My business experience told me that the only way I could market this expensive painting was at auction. Of course, I would have to pay the auction house twenty five percent of the selling price for their services. This I did not want to do. I bought the painting for $7,200 and tried to do the impossible – sell a level nine item from a level six business.
Two weeks later I offered the painting for sale at a mid-level country furniture show held three times a year in New Jersey. I priced the painting at $35,000. I was not surprised that this folk art painting became the talk of the show. Several potential buyers carefully inspected the painting. Two individuals, one a dealer and the other a collector, showed the most interest. The painting did not sell at the Friday night preview. On Saturday, the two potential buyers returned to have a second look. The collector brought along his wife, brother, and father-in-law. The dealer brought his business partner.
In addition to these potential buyers, three other collectors expressed an interest in the painting. My booth was not large enough to hold everyone interested in buying this item. The large crowd in my booth made it impossible to sell anything else. The painting did not sell on Saturday.
Early Sunday morning the collector returned with a folk art dealer. The collector had hired the folk art dealer to inspect the painting and offer a professional opinion on the painting’s age and any type a restoration that may have been done.

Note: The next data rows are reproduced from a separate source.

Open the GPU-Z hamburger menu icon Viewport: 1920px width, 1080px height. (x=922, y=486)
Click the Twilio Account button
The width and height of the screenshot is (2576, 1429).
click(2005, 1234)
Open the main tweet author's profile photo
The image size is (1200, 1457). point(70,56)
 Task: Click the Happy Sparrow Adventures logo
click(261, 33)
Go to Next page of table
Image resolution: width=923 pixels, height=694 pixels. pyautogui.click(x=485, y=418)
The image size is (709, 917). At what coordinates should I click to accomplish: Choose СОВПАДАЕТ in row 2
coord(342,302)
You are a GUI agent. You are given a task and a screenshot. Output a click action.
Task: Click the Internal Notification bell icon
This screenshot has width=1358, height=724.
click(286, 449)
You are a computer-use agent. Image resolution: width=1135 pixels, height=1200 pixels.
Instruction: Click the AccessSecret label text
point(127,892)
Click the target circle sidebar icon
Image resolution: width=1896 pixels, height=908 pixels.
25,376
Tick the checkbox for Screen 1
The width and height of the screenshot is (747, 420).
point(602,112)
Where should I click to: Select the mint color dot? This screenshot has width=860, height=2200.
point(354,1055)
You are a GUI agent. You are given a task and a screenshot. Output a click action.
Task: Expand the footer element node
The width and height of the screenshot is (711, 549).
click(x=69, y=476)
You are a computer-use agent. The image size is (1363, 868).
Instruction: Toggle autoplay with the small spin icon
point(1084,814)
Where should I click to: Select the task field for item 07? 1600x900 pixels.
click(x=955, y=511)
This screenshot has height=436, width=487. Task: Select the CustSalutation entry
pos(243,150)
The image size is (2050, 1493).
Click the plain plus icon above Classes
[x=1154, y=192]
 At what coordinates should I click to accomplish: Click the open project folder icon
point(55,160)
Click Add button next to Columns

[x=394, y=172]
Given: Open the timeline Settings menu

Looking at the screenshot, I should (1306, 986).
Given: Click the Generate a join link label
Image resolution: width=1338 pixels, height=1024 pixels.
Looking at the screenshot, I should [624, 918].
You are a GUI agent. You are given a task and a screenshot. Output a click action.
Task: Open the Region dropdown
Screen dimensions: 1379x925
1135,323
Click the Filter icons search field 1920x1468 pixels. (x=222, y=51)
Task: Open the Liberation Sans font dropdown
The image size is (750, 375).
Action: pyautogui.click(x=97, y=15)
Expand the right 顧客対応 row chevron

The dealer returned with his partner to have another look. One of the collectors from Saturday returned to have another look. Although this painting had generated a large amount of interest, I was beginning to believe that it would not sell. In my opinion, the reason the painting would not sell is that it was priced too high for the type of show. In addition, my other merchandise was obviously not on a par with this painting.
Things changed when the collector, who had first seen the painting Friday evening, asked me where I had purchased the painting. When I revealed the name of the folk art dealer who sold the painting to me, the collector’s body stiffened and then slowly relaxed. He looked at the dealer that he had hired and both nodded to each other almost simultaneously.
The collector then asked if I would hold the painting for an hour while he made a phone call. I replied, “no.” The show was nearing its end and I would sell the painting to the first willing buyer. The collector then opened his wallet and counted out $1,000 in hundred dollar bills. He then said, “Whether or not I buy the painting, this money is yours to keep if you will not sell it for 30 minutes.” I agreed to this offer.
The collector made his phone call and returned within fifteen minutes. He bought the painting. When the sale was complete, I asked whom he called. He replied with the name of the person that had sold the painting to me. The bottom line is that I did not sell the painting. The painting was sold by the person who sold it to me. It takes a level nine dealer to sell a level nine antique.
There are many reasons why I, as a level six dealer, could not sell a level nine painting. I will save this discussion for another article. I brought up the sale of this painting to help stress one point, dealers who buy and sell within a given price level will have a faster turnover of inventory and generate greater profits. Dealers who buy outside their level are not putting their money to the best possible use.
The urge to replace sold merchandise with antiques of a higher quality is common to all dealers. This urge is a trap that snares many new and inexperienced dealers. Merchandise that is outside a dealer’s chosen level, either of lesser or greater value, is difficult to resell. Such merchandise acts as a sponge soaking up and retaining working capital.